Biography Marina Tsvetaeva
Marina Ivanovna Tsvetaeva (1892-1941) grew up in Moscow. Her father was a professor of Fine Art who founded the Pushkin Museum of Fine Arts, and her mother was a concert pianist. Marina Tsvetaeva was a child prodigy and a polyglot. At the age of 6, she began writing poetry in Russian and took rigorous piano lessons. At 16, she was studying at the Sorbonne in Paris, and around the same time, she started writing poetry in French and German. At the age of 18, Tsvetaeva published her first collection of poems, Evening Album, a book of confessional poems dealt with female psyche, gender and intimacy — topics that previously had not been openly discussed in Russian poetry.
She married Sergei Efron in 1912; they had two daughters and later one son. Efron joined the White Army, and Tsvetaeva was separated from him during the Civil War. During the Moscow famine, Tsvetaeva had no way to support herself and her daughters and placed them in a state orphanage, where the younger, Irina, died of hunger in 1920.
Her earliest work explores the importance of gender in construction of identity, the woman poet’s challenge in a society and the protection of the individual’s right to self-expression. Her talent was not widely known during her lifetime, however, already in her Mileposts (1921, 1922) collections her sophistication, profound erudition, eloquence and diversity of mask devices set her apart from other contemporary poets. Her small collection Separation (1922) indicated such hallmarks of Tsvetaeva’s style as polyphony, sonorous versification, onomatopoeia, experiments with strophic and rhythmic structures. Between 1918 and 1920, she wrote poems in praise of the White armies and their fight against Bolshevism. These years produced the poems of The Swans’ Demesne (1917-1921, published in 1957).
In 1922 she emigrated with her family to Berlin, then to Prague, settling in Paris in 1925. In Paris, the family lived in poverty. Sergei Efron worked for the Soviet secret police, and although it is hard to establish how much Tsvetaeva knew of Efron’s political dealings, yet it is generally agreed that she must have been aware of the larger picture. In 1925-1926, when lived in a provincial Czech town, Tsvetaeva wrote a satirical poem The Ratcatcher based on a German legend of the Pied Piper of Hamelin. The polyphonic narrative comprises a wide arrange of voices, euphemisms and puns based on paronomasia — all the marks of Tsvetaeva’s unique poetic style.

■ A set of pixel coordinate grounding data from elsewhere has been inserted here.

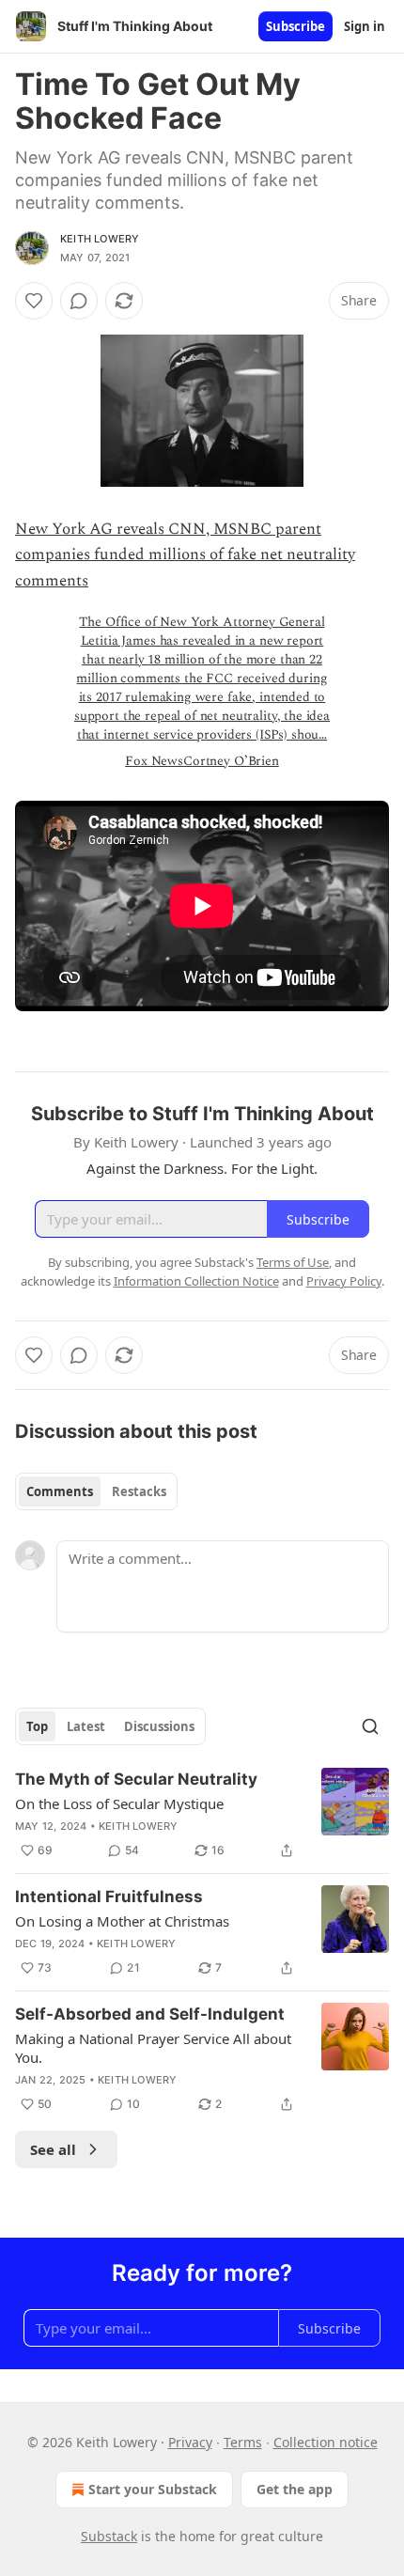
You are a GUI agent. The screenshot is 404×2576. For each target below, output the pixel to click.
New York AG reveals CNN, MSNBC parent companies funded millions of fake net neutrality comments (185, 554)
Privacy (190, 2442)
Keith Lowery (99, 238)
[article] (202, 1815)
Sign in (364, 26)
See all (53, 2149)
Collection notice (325, 2442)
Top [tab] (37, 1726)
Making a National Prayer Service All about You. (153, 2048)
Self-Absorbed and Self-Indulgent (150, 2014)
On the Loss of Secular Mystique (119, 1803)
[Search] (370, 1726)
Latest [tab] (86, 1726)
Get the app (294, 2489)
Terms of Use (292, 1262)
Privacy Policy (343, 1280)
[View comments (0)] (79, 301)
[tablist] (96, 1491)
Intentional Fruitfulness (109, 1896)
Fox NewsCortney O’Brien (202, 761)
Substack (109, 2536)
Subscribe (295, 26)
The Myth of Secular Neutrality (136, 1779)
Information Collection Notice (196, 1280)
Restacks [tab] (139, 1491)
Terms (243, 2442)
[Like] (34, 301)
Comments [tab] (59, 1491)
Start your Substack (152, 2489)
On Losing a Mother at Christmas (122, 1921)
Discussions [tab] (159, 1726)
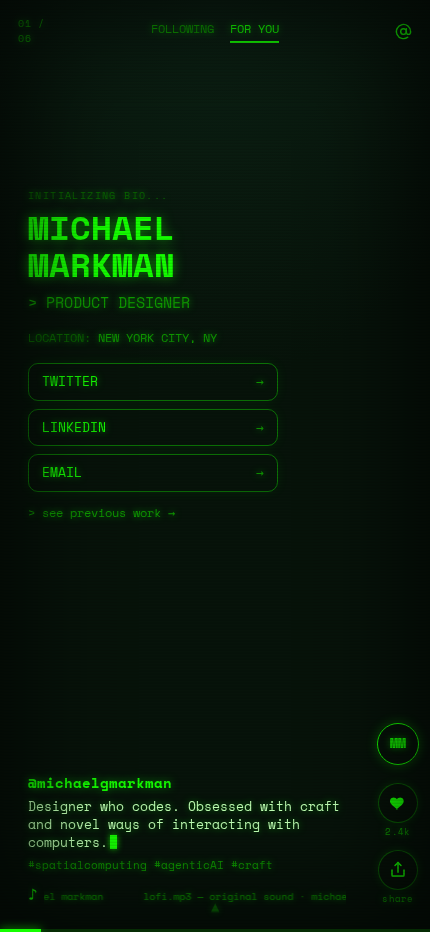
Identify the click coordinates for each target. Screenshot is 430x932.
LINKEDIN (153, 427)
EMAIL (153, 472)
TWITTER (153, 381)
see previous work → (108, 512)
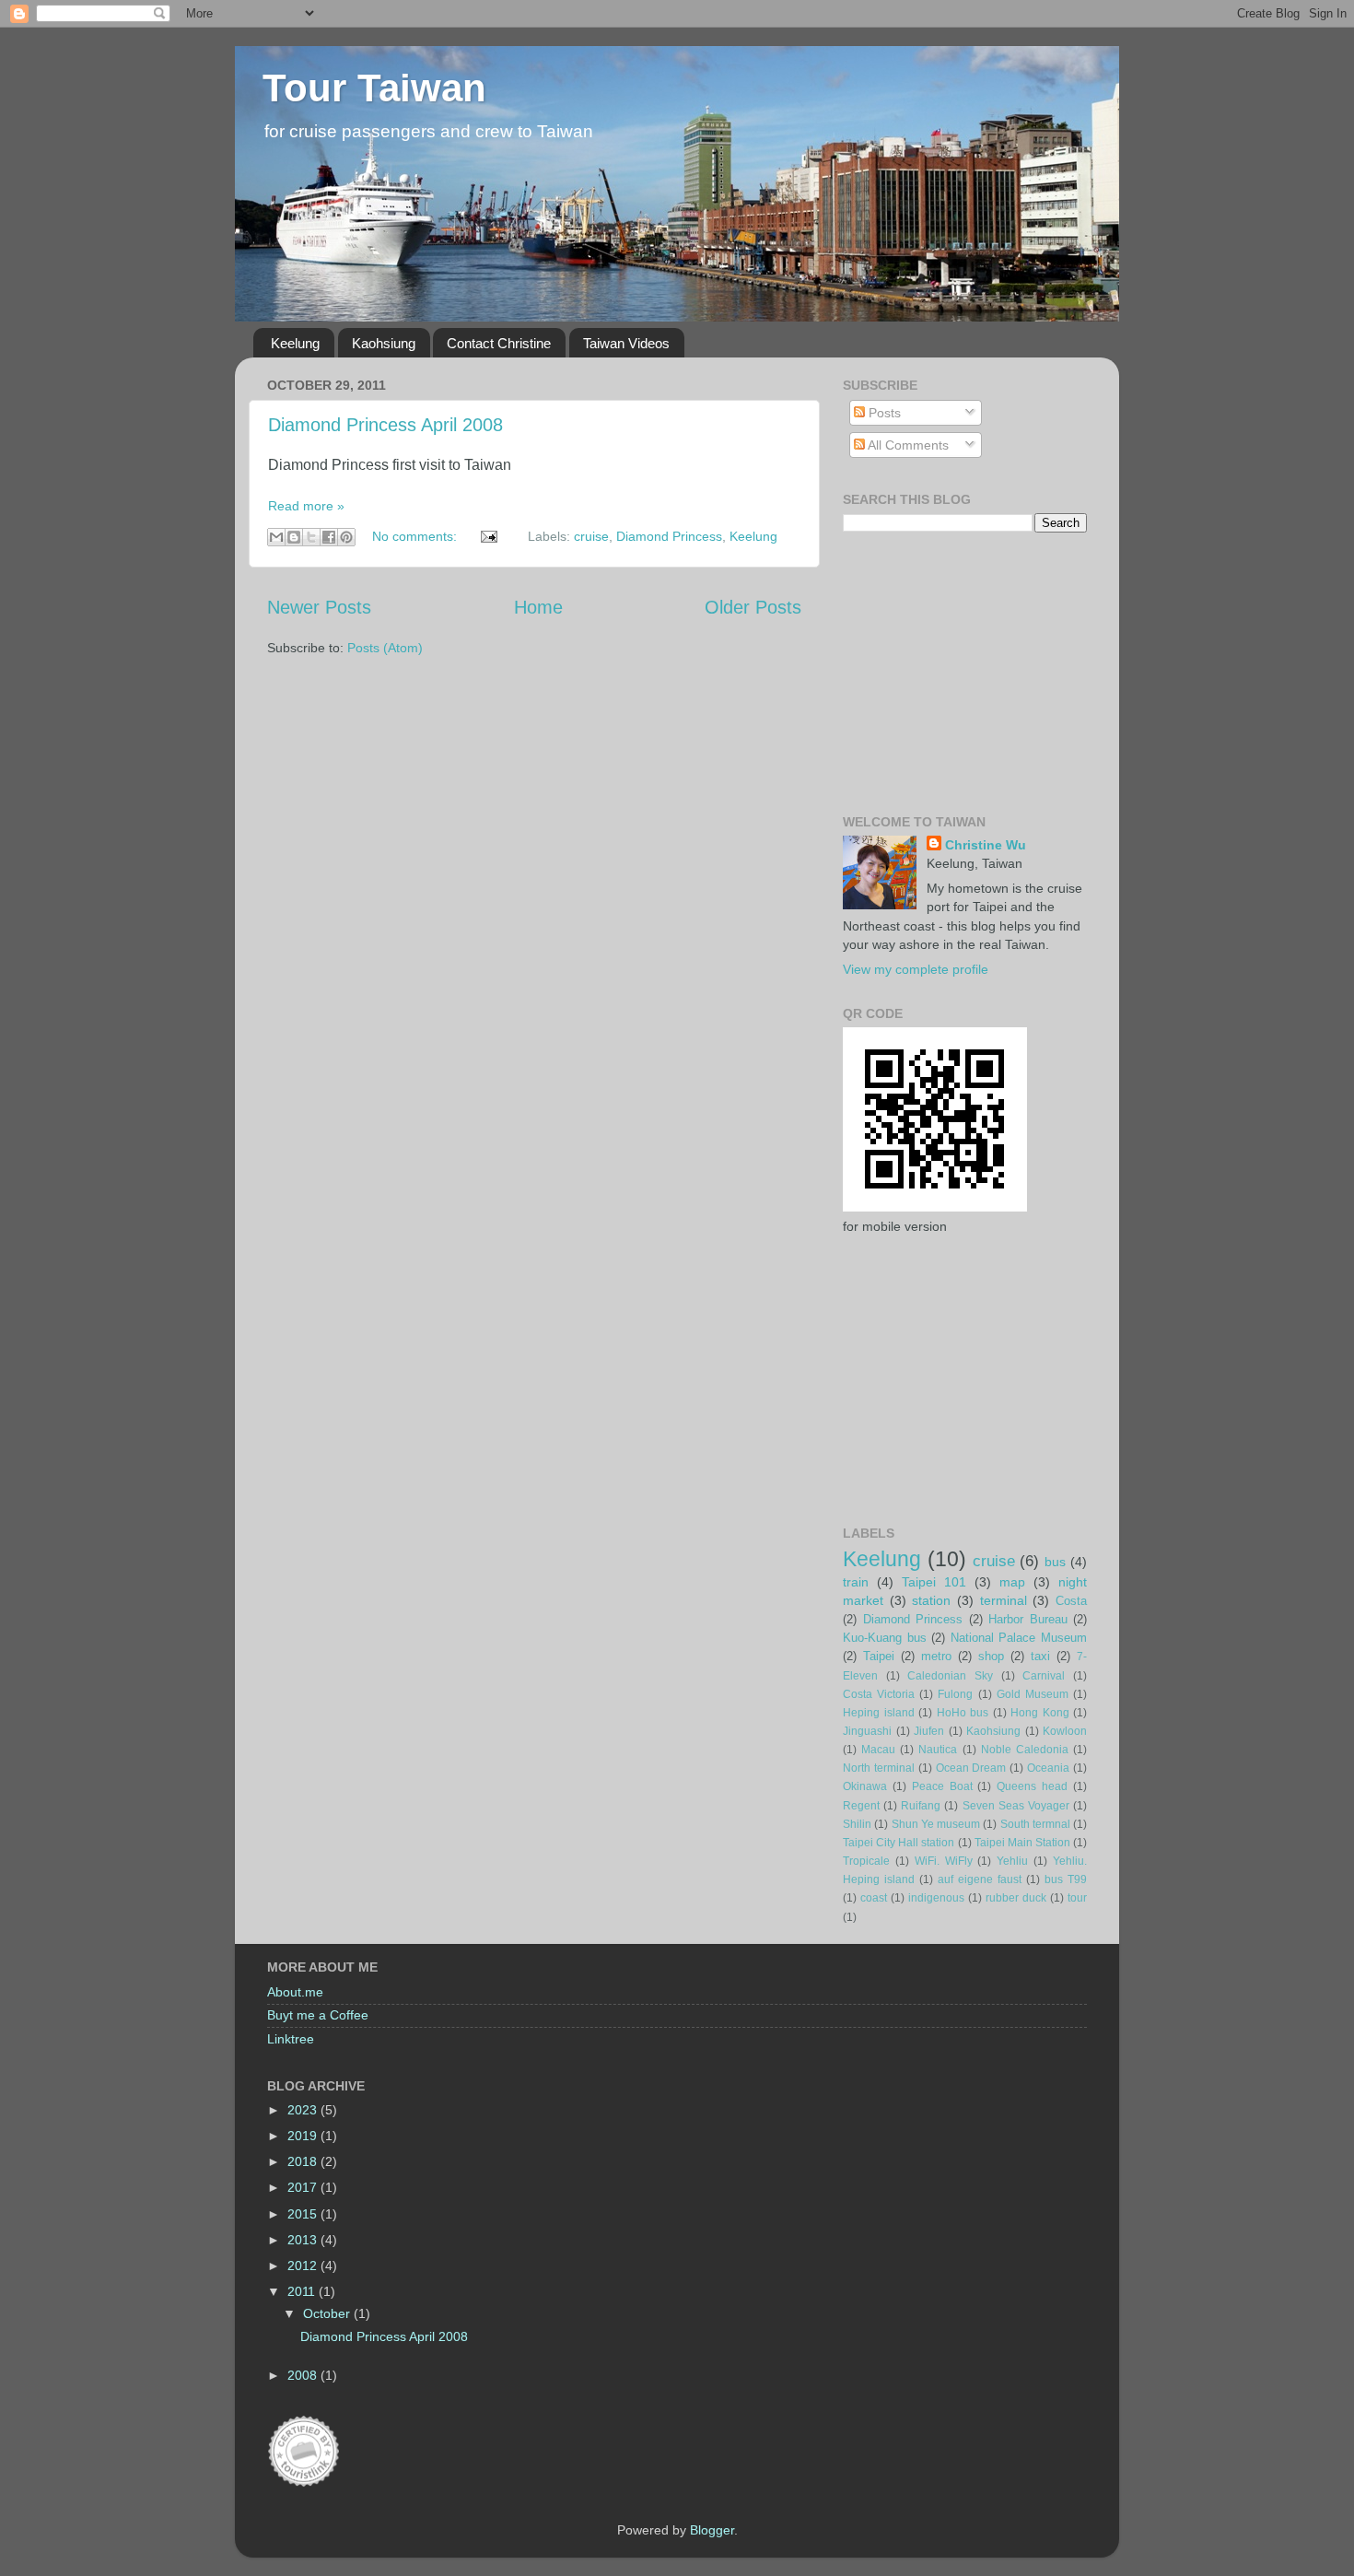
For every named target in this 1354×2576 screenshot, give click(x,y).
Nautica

In Paris she wrote Ariadne (1927) and Phaedre (1928) — neoclassical verse tragedies. Later, in the 1930s, in her mature prose, she concentrated on pretenders, rebels and imposters, be the artistic or political figures, such as Pugachev or Mayakovsky. Through the years of privation and exile, poetry and contact with poets sustained Tsvetaeva. One of the examples of Tsvetaeva’s epistolary prose is her correspondence with Rainer Maria Rilke and Boris Pasternak during the summer of 1926.
In the politically sensitive climate of her time, TsvetaevCa’s claims to be apolitical and the battle for personal artistic freedom and tolerance was continually being misunderstood. In the 1930s, she was shunned by the émigré community of Paris. Regrettably, her attempts to challenge ideological narrow-mindedness, whether Red or White and unwillingness to compromise her ideals and effort to focus on a variety of poetic tasks were seen as evidence of her contradictory, unreliable politics. From 1935, Tsvetaeva was continually battling against the largely negative reaction to her work in émigré circles. In despair, she eventually chose to stand by Efron despite his activities as a Soviet agent, and eventually even followed him back to Russia. In 1939 Tsvetaeva returned to the Soviet Union. When the German army invaded the USSR, Tsvetaeva was evacuated to Yelabuga with her son. At that time, three of her closest family members – her sister Asia, her daughter Alia, and her husband Sergei Efron – had already been arrested. She hanged herself on August 31, 1941.
Bisha, Robin. Russian women, 1698–1917: Experience and expression, an anthology of sources. Indiana University Press. 2002.
Karlinsky, Simon. Marina Tsvetaeva: The Woman, Her World, and Her Poetry. Cambridge University Press, 1985.
Schweitzer, Viktoria, Chandler, Robert. Tsvetaeva. Translated by H.T. Willets. London: Harvill, 1995.